What is interesting are the comments to the post. I was going to quote some of them and decided not to. My theories on the self-publish mentality belong in another post/rant for another time.

bookmark_borderBorders Books Bankruptcy

(say that real fast three times!)

At first, I was saddened by the bankruptcy filing of Borders Books. Not that we have one near us, but that any bookstore closing/failing is never a good thing.

But then someone reminded me of why it is an awful thing in this case. Let me explain.

As a writer, my publisher sells my book for me. Regal Crest is listed with several distributors who produce catalogs from which bookstores, such as Borders, order books from. But, unlike you and me ordering from a catalog, books are done differently. If I order seeds from a catalog, I pay for those seeds first, get them, and if I don’t use them all, unless the packet was unopened and IF the company has a decent return policy, I am S.O.L. and have seeds left over. Now let’s say Borders orders 5 of my books. They don’t pay for them. Consider it commission sales, I suppose. They sell 3. They return 2 (returns are standard practice and publishers who don’t accept returns, don’t survive for long). And, eventually, they get around to paying the distributor for the 3 they sold. Then, the distributor pays Regal Crest who then pays me. Bigger publishing houses are their own distributors so Borders would be paying them directly.

Now, back to the seeds. If I bought the seeds on my credit card, the credit card company pays the seed company then waits for me to pay them. If I declare bankruptcy, I can either pay them back a very small fraction or not at all, depending on the type of bankruptcy. So the credit card company is out of the money I owe them.

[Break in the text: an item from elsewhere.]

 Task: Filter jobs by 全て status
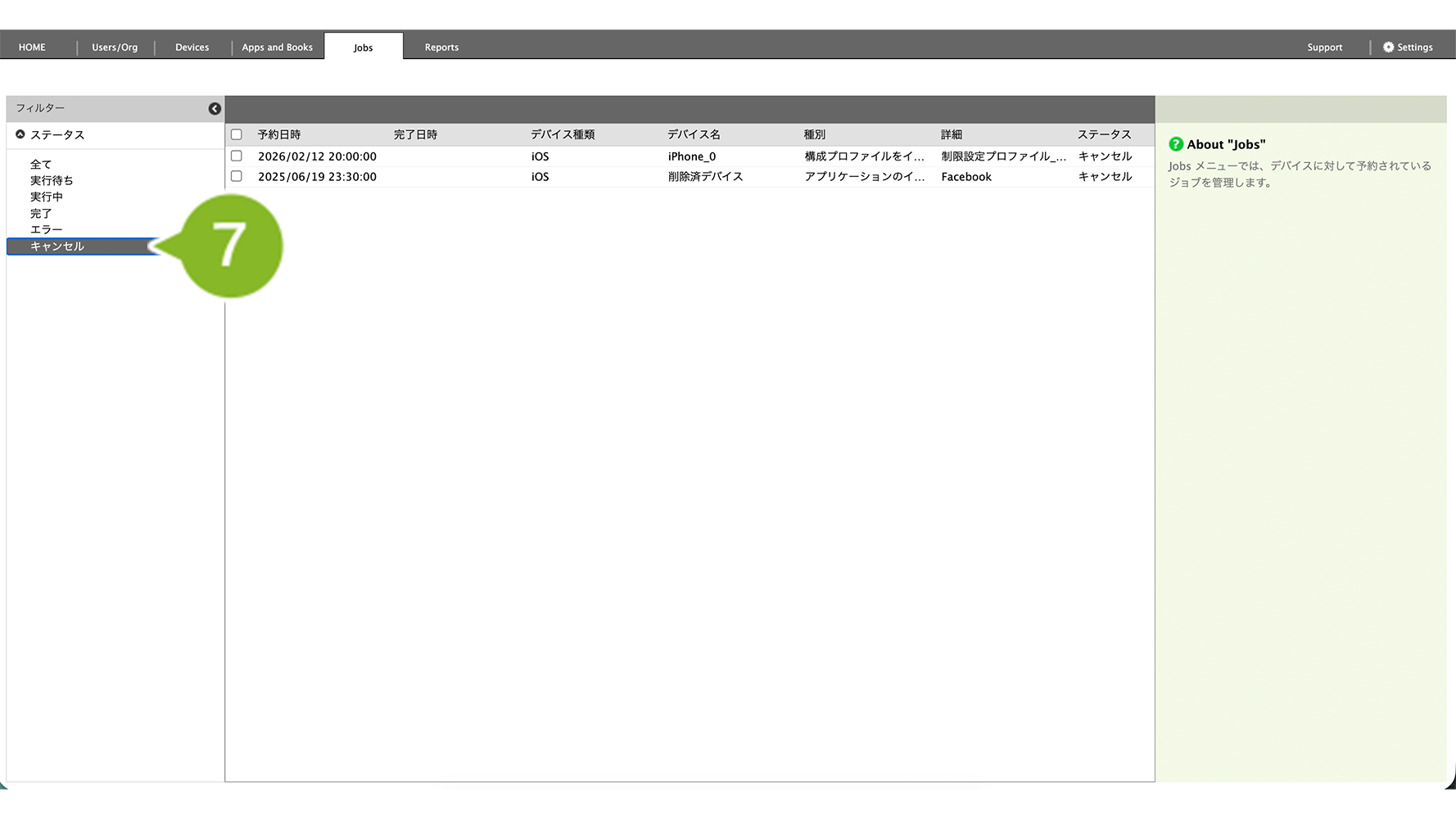[41, 165]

Borders is declaring bankruptcy. They sold a lot of books. They got paid for them immediately by the customer or shortly after by the credit card companies. But they’ve not paid the distributors or publishers yet. Which means RCE’s distributor isn’t getting paid which means RCE isn’t getting paid which means, you guessed it, I’m not getting paid.

In reading an article about Borders, I came across this information: (bolding mine)

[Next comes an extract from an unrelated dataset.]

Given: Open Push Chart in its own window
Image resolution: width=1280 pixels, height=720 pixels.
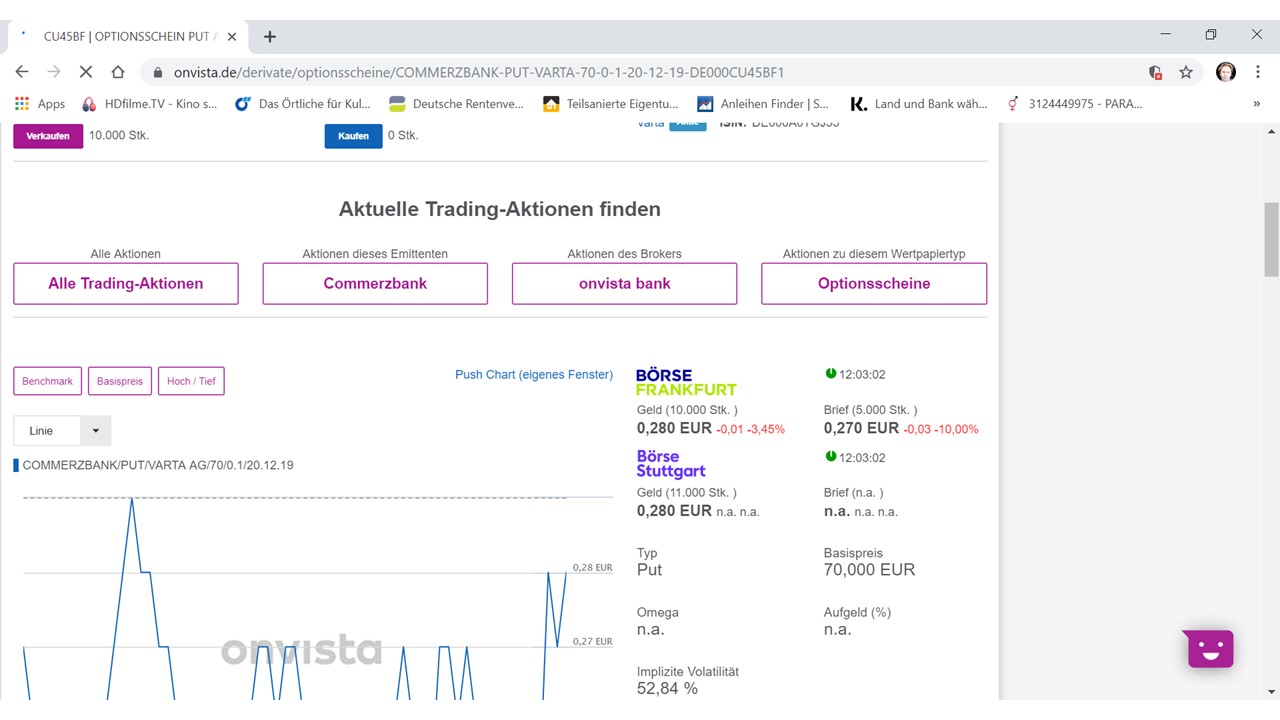Looking at the screenshot, I should point(533,374).

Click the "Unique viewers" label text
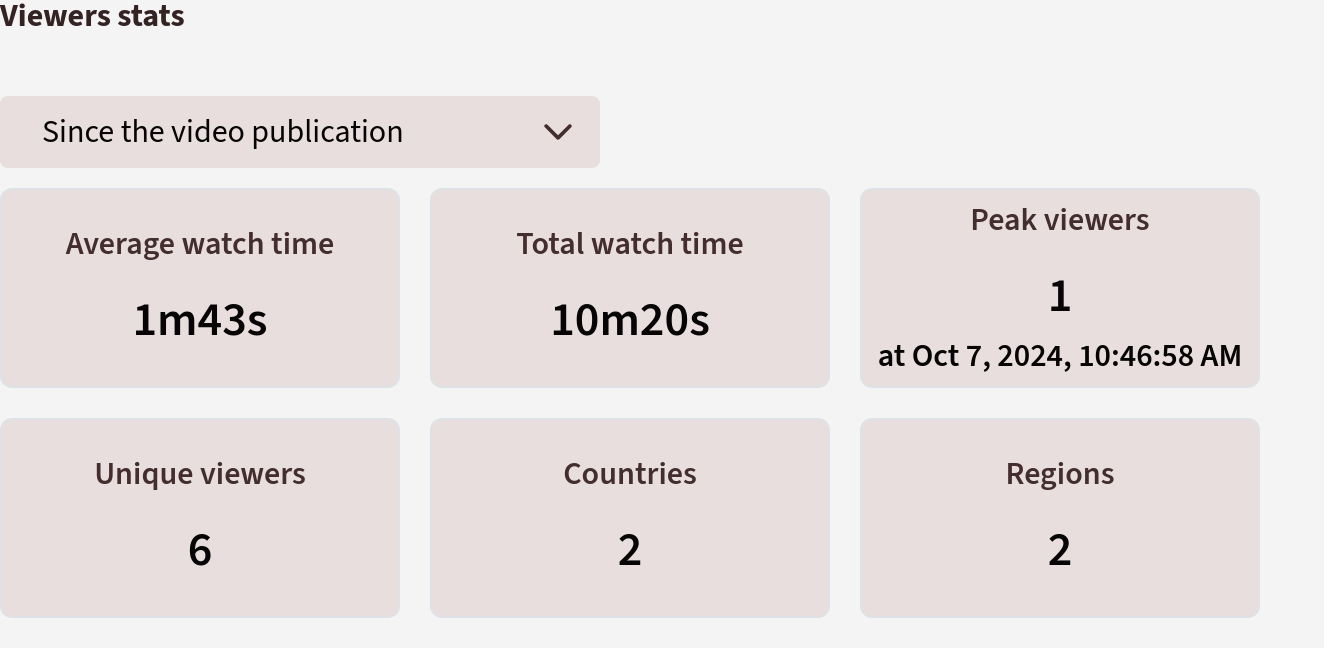(x=200, y=474)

Now the company is set to close some 200 stores and shed much of its staff in the coming weeks. The stores slated for closure are scattered throughout the country, including three outlets in Manhattan, 35 in California and 15 stores in the Chicago metropolitan area.

The company currently operates more than 650 stores and employs 19,500 people. Borders said that its stores would remain open during the bankruptcy process and that its rewards program would remain in effect. The company said it would continue to honor gift cards and coupons.

In its filing in United States Bankruptcy Court in Manhattan, Borders listed $1.29 billion in debt and $1.27 billion in assets. As of the filing, Borders owed $272 million to its 30 largest unsecured creditors — including $41.1 million to the Penguin Group USA.

(source)

Now, first, FIFTEEN stores in the Chicago area?! Fifteen? For real? And that’s just the number they are closing. FIFTEEN!?

Second, $41.1 million owed just to Penguin. That’s a lot of money. And you can bet those writers aren’t going to be paid any more than I will be.

I am betting that we are going to start seeing other large chain stores start to falter. Like Borders, a lot of them exploded in growth that no longer has the demand. Borders (and the other Big Box Book Stores) killed a lot of small, locally owned bookstores. And now the Internet has killed them. Karma’s a bitch.